Each entry in the listing must be set down again word for word.
#### RAW DATA
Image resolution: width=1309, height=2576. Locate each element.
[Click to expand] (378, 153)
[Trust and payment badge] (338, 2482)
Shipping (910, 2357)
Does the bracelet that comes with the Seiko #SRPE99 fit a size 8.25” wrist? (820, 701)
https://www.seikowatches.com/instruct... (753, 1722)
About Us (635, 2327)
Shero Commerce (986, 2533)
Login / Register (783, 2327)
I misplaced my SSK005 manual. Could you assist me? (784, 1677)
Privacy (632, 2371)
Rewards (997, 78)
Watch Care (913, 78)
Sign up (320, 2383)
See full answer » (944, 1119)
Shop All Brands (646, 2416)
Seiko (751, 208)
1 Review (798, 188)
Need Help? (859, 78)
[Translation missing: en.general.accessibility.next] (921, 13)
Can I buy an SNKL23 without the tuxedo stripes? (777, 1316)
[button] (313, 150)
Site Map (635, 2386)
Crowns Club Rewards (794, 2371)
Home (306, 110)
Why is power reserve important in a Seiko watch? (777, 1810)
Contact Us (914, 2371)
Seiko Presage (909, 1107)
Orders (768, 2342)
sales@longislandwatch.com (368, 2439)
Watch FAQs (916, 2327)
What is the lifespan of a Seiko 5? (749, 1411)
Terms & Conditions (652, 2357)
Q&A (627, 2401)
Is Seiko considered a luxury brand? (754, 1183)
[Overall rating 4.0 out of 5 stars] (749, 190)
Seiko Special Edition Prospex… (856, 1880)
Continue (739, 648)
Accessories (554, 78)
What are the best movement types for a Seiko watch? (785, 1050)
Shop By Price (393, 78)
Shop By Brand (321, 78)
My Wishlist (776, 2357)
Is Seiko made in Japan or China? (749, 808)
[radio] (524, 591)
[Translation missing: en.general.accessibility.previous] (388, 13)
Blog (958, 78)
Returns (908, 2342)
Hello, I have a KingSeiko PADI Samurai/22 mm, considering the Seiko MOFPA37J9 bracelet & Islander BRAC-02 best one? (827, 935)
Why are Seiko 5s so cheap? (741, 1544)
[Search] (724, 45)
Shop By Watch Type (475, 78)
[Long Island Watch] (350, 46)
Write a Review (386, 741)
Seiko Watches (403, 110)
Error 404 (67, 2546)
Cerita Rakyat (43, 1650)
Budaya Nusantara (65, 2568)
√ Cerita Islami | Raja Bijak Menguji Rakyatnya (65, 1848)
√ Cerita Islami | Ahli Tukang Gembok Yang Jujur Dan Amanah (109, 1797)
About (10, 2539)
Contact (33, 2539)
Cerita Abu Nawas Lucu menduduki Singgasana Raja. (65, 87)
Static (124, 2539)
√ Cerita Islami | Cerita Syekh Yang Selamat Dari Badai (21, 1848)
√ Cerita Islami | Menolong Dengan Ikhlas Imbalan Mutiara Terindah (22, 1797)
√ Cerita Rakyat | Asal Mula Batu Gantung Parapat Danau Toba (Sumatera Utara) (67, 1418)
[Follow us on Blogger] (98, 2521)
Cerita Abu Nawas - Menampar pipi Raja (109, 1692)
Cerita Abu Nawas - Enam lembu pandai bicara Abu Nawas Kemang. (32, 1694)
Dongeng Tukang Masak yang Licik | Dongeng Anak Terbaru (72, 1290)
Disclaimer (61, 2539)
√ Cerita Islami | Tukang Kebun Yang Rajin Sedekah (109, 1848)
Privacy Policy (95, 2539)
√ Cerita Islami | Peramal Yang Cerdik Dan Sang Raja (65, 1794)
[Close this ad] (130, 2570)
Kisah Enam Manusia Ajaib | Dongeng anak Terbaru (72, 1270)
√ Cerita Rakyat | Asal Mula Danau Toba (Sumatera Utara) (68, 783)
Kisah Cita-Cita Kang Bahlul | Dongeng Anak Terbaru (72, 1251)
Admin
########
* COMPLETED EXERCISE:
Image resolution: width=1309, height=2576. Locate each element.
[Click to expand] (378, 153)
[Trust and payment badge] (338, 2482)
Shipping (910, 2357)
Does the bracelet that comes with the Seiko #SRPE99 fit a size 8.25” wrist? (820, 701)
https://www.seikowatches.com/instruct... (753, 1722)
About Us (635, 2327)
Shero Commerce (986, 2533)
Login / Register (783, 2327)
I misplaced my SSK005 manual. Could you assist me? (784, 1677)
Privacy (632, 2371)
Rewards (997, 78)
Watch Care (913, 78)
Sign up (320, 2383)
See full answer » (944, 1119)
Shop All Brands (646, 2416)
Seiko (751, 208)
1 Review (798, 188)
Need Help? (859, 78)
[Translation missing: en.general.accessibility.next] (921, 13)
Can I buy an SNKL23 without the tuxedo stripes? (777, 1316)
[button] (313, 150)
Site Map (635, 2386)
Crowns Club Rewards (794, 2371)
Home (306, 110)
Why is power reserve important in a Seiko watch? (777, 1810)
Contact Us (914, 2371)
Seiko Presage (909, 1107)
Orders (768, 2342)
sales@longislandwatch.com (368, 2439)
Watch FAQs (916, 2327)
What is the lifespan of a Seiko 5? (749, 1411)
Terms & Conditions (652, 2357)
Q&A (627, 2401)
Is Seiko considered a luxury brand? (754, 1183)
[Overall rating 4.0 out of 5 stars] (749, 190)
Seiko Special Edition Prospex… (856, 1880)
Continue (739, 648)
Accessories (554, 78)
What are the best movement types for a Seiko watch? (785, 1050)
Shop By Price (393, 78)
Shop By Brand (321, 78)
My Wishlist (776, 2357)
Is Seiko made in Japan or China? (749, 808)
[radio] (524, 591)
[Translation missing: en.general.accessibility.previous] (388, 13)
Blog (958, 78)
Returns (908, 2342)
Hello, I have a KingSeiko PADI Samurai/22 mm, considering the Seiko MOFPA37J9 bracelet & Islander BRAC-02 best one? (827, 935)
Why are Seiko 5s so cheap? (741, 1544)
[Search] (724, 45)
Shop By Watch Type (475, 78)
[Long Island Watch] (350, 46)
Write a Review (386, 741)
Seiko Watches (403, 110)
Error 404 (67, 2546)
Cerita Rakyat (43, 1650)
Budaya Nusantara (65, 2568)
√ Cerita Islami | Raja Bijak Menguji Rakyatnya (65, 1848)
√ Cerita Islami | Ahli Tukang Gembok Yang Jujur Dan Amanah (109, 1797)
About (10, 2539)
Contact (33, 2539)
Cerita Abu Nawas Lucu menduduki Singgasana Raja. (65, 87)
Static (124, 2539)
√ Cerita Islami | Cerita Syekh Yang Selamat Dari Badai (21, 1848)
√ Cerita Islami | Menolong Dengan Ikhlas Imbalan Mutiara Terindah (22, 1797)
√ Cerita Rakyat | Asal Mula Batu Gantung Parapat Danau Toba (Sumatera Utara) (67, 1418)
[Follow us on Blogger] (98, 2521)
Cerita Abu Nawas - Menampar pipi Raja (109, 1692)
Cerita Abu Nawas - Enam lembu pandai bicara Abu Nawas Kemang. (32, 1694)
Dongeng Tukang Masak yang Licik | Dongeng Anak Terbaru (72, 1290)
Disclaimer (61, 2539)
√ Cerita Islami | Tukang Kebun Yang Rajin Sedekah (109, 1848)
Privacy Policy (95, 2539)
√ Cerita Islami | Peramal Yang Cerdik Dan Sang Raja (65, 1794)
[Close this ad] (130, 2570)
Kisah Enam Manusia Ajaib | Dongeng anak Terbaru (72, 1270)
√ Cerita Rakyat | Asal Mula Danau Toba (Sumatera Utara) (68, 783)
Kisah Cita-Cita Kang Bahlul | Dongeng Anak Terbaru (72, 1251)
Admin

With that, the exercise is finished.